Building an Outdoor Classroom
Cal State East Bay opens new field station at Concord campus
On the southeast corner of Cal State East Bay Concord Campus lies nearly 54 acres of land ripe for exploring.
And thanks to the recommendation of the Academic Senate and President Leroy M. Morishita’s recent approval, the land will now serve as the Galindo Creek Field Station, a biological preserve providing the university community with an on-campus, outdoor site to facilitate scholarship and learning.
According to the National Science Foundation, field stations and marine laboratories are outdoor reserves supporting “research and education conducted in the natural habitats of terrestrial, freshwater, and marine ecosystems.” Such stations enhance academic options “by preserving access to study areas and organisms, by providing facilities and equipment in close proximity to those study areas, and by fostering an atmosphere of mutual scientific interest and collaboration in research and education.”
Cal State East Bay chose the Concord Campus to host the university’s first modern field station in part because of its location within the “wildlands-urban interface.” Otherwise known as a WUI, the interface represents a transitional zone between natural terrain and developed neighborhoods. Wildlands-urban Interfaces have been featured extensively in the news recently, their vulnerability to California’s increasingly long fire seasons resulting in multiple fatalities and billions of dollars in damage. The Lime Ridge Fire of June 2018, which scorched some 10 acres of Concord Campus property, was a reminder that the university’s second campus sits astride this extremely delicate interface.

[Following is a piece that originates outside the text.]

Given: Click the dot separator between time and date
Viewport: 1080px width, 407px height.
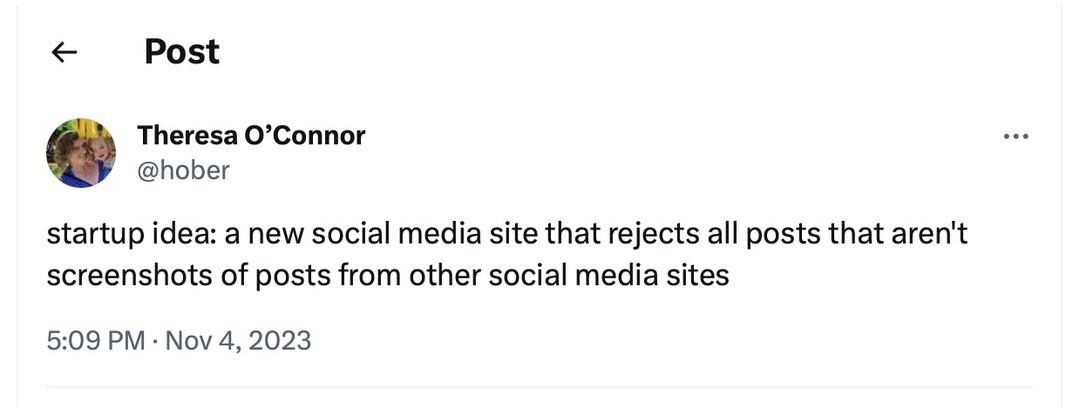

The field station boundaries encompass two distinct areas — a heavily foliaged riparian zone dominated by Galindo Creek and a sparsely treed grassland that the university leases to a local rancher. Part of the Mount Diablo Watershed, Galindo Creek runs through the eastern edge of campus and supports dozens of native species, including deer, coyotes, bobcats, rabbits, and squirrels, as well as a variety of reptiles, amphibians and birds, some on the California endangered list. To the west, a tributary of the creek forms a wetland area that provides additional habitat for local fauna.
Most of the Concord Campus section of Galindo Creek remains “daylighted,” or free of culverts and paved channels. Some damage has been done however by the destruction of portions of the creek habitat by unauthorized users, as well as the introduction of non-native plants. As most East Bay creeks have been seriously compromised by such consequences of urban development, creek restoration will also present the university with a chance to heighten its role as a regional environmental steward.
Academic uses of the field station include student work and faculty research in the environmental and biological sciences. Faculty-led field trips have already been completed at Galindo Creek by five Hayward-based classes, where students have been engaged in soil sampling, native plant exploration and water quality analysis. Assistant Professor Patty Oikawa is also scheduled to begin research at the field station on how ecosystems interact with the atmosphere.
Although the inaugural uses of the Galindo Creek Field Station have tended towards the natural sciences, the site is open to virtually any proposal that supports the academic mission of Cal State East Bay. Academic disciplines as diverse as engineering, archaeology, photography, art, teacher education and others will have no trouble finding uses for this vibrant and accessible landscape.